PROBLEM DETAILS: Write the next part of the forum discussion about Brexit and presidential elections below, picking up after its last post.

ARTICLE:
** start **

Sorry to be pedantic, but it ain't necessarily so.

The US electorate elects representatives to the Electoral College, which elects the US president. Most recently, Clinton won the popular vote against Trump (65,853,514 to 62,984,828), but lost the Electoral College, which voted for Trump 304 to 227.
https://en.wikipedia.org/wiki/United_States_presidential_elections_in_which_the_...

Otherwise, I essentially agree.

16sirfurboy
Modificato: Mar 28, 2019, 5:05 am

>15 Cynfelyn: Yes, but that was where we came in! :) (ETA: but on reflection, I think i was ambiguous in saying ‘directly elected’ when I had used that term differently above. Apologies.)

It is the electors in that electoral college who are elected to elect the president, and who are faithless if they vote for someone other than the candidate they were elected to elect. That is the definition of a faithless elector.

I almost qualified it when I said Americans have a directly elected head of state but I was only trying to point out that the president in a republic is more equivalent to a monarch in a monarchy (i.e. head of state) than a Prime Minister, although the Prime Minister heads the executive branch of government in a constitutional monarchy such as ours, so in that sense they are similar to a president.

Then we could get pedantic and point out that some republics with presidents do not head the executive either (such as the German president for instance).

(ETA: Extra credit: can you name the German president without googling? :) )

And as for America, that is a peculiar democracy, where you get to choose between just two candidates and the one with the most votes sometimes wins. :)

17sirfurboy
Mar 29, 2019, 5:44 am

Happy Non Brexit Day. May it be the first of many more.

Although cabinet insiders believe that when Theresa May loses her MV3 vote today she will be going full steam ahead for no deal. Monday is likely to be crucial.

18andyl
Mar 29, 2019, 6:49 am

>17 sirfurboy:

Well some cabinet insiders would believe that, it is what they have wanted for a long time. At the moment I don't think the cabinet know what is going on.

I think what Nick Watt (on Newsnight last night) said he was told be a cabinet minister - "'Fuck knows. I'm past caring. It's like the living dead in here'" - is more likely to be closer to the truth.

19tendring
Mar 29, 2019, 7:13 am

At least the DUP vote according to their sincere beliefs. Today I fear too many Tory MPs will vote with a view to how it makes them look in the leadership contest that will soon happen. How can the buffoon Boris trash the deal for months and now say it is the best thing ever since someone sold sliced bread.Boris is the most public example but of course this applies to many others in the Tory Party.

Let us hope May loses today and Parliament decides on a sensible plan before she comes back with MV4.

20Jargoneer
Apr 2, 2019, 3:31 am

So we are still stuck in Franz Kafka's Brexit - unwilling to leave without a deal and unable to agree on a way forward. The solution being to the same thing again and again until people just vote for anything to break the deadlock. (Although a more likely solution may be the EU saying enough is enough and waving us goodbye).

** end **

RECORD LIST:
** start **

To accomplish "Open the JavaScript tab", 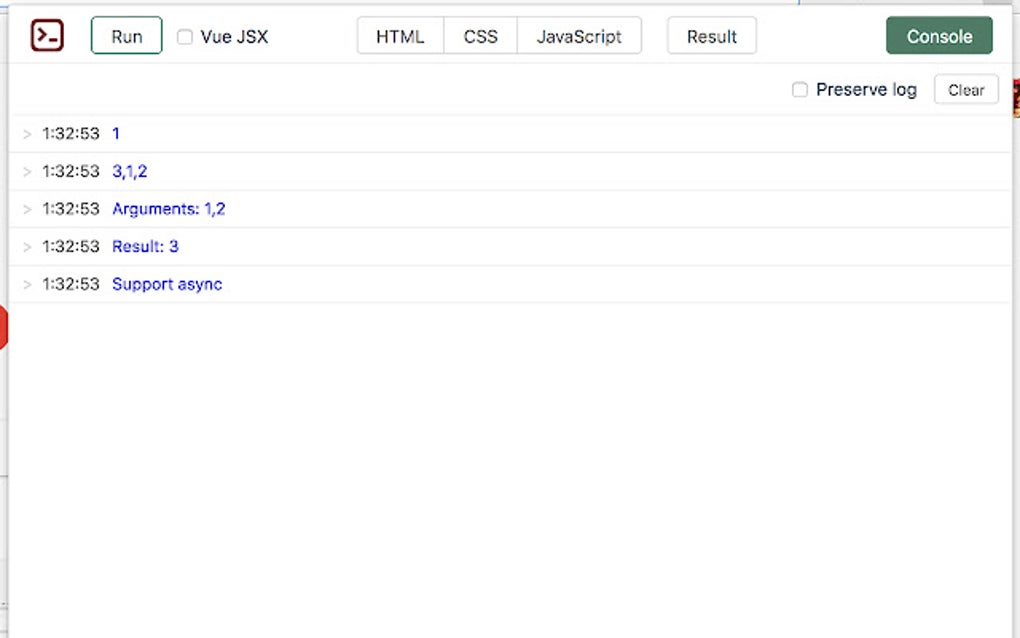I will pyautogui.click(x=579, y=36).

** end **
** start **

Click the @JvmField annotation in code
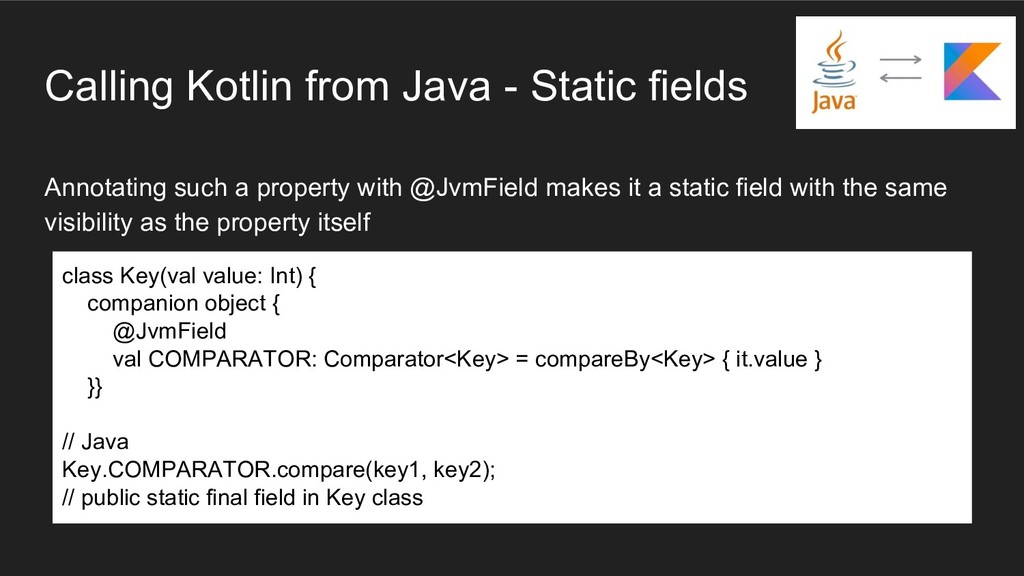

** end **
** start **

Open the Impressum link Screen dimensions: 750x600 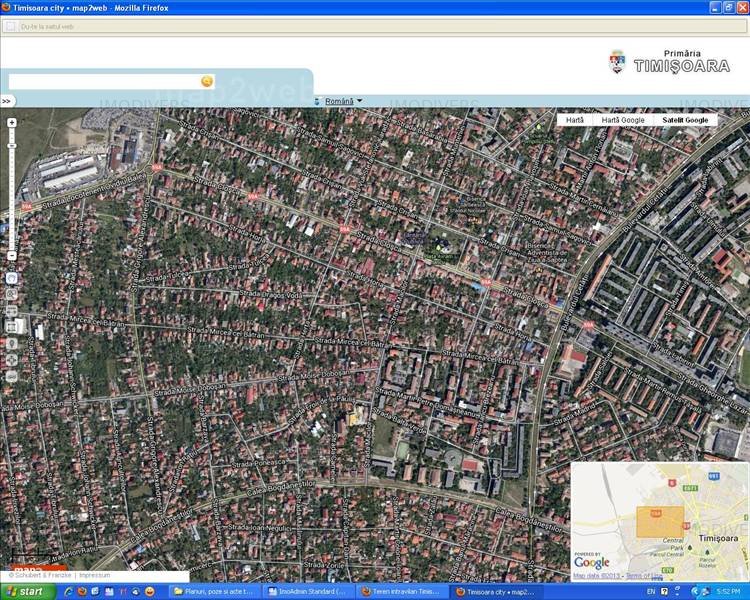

** end **

EXERCISE RESPONSE:
21sirfurboy
Apr 2, 2019, 4:14 am

>20 Jargoneer: Indeed.

More than one person I knew claimed to vote leave because the EU were undemocratic, and when I pushed on what they meant by that, they cited the Irish referendum on the Lisbon treaty and said "the EU made them\sic\ vote again until they agreed."

Ironic.

22proximity1
Apr 2, 2019, 5:51 am


without an agreement on a departure-plan, Britain is OUT without any deal at all. Unless Parliament's cowards revoke the effect of Article 50.

:^)

23sirfurboy
Apr 2, 2019, 7:28 am

>22 proximity1: Indeed, and as I pointed out earlier in the thread, that is an illegal outcome that will spawn immediate legal challenges. Meanwhile the EU's judgement is we would not stand that for long and would be forced back to the negotiation table pretty quickly. Constitutionally it becomes a full blown crisis, as parliament has rejected that outcome too. A legal default in defiance of the instruction of parliament is uncharted territory. Although, in fact, it is hard to consider what we have now as anything less than a full blown constitutional crisis.

We are not at the end of the indicative vote process yet though, and the government are clearly preparing another roll of the dice.

Clearly one undesirable outcome that has become much more likely is a general election. If parliament has reached an impasse, than Theresa May's words were quite right that we may be at the limit of what the parliamentary process can achieve and the only solution in ordinary times would be to hold a general election. If that happened before April 12, the EU would approve a long extension to allow for it.

The option is undesirable to conservatives, who do not want Theresa May leading them into a general election. However, I think her judgement might be that the part will stand on the manifesto of her deal. If they won a majority, then the new government would be compelled to enact her deal.

What would Labour stand on though? They should stand on a People's Vote manifesto, but Corbyn may try to stand on the Labour Brexit plan and that will just be messy. If they stood on the People's vote, I think we might see a Labour coalition government.

The conservatives know this though. They will seek to avoid it which is why Hammond is pushing for a People's Vote - something that they really should have gone with yesterday too, as the only way to get parliamentary agreement to Theresa May's deal. Sanity in the tory party may yet prevail, in which case a People's Vote on the deal will be the outcome.

What will happen?

No one knows.

24Jargoneer
Modificato: Apr 2, 2019, 10:24 am

>23 sirfurboy: - from what I have read the Conservatives would struggle to fight a General Election even if they wanted to. The party of business has been found out and the money has stopped flowing. For that reason they may eventually accept a People's Vote - better to be beaten and remain in power than be beaten and lose everything.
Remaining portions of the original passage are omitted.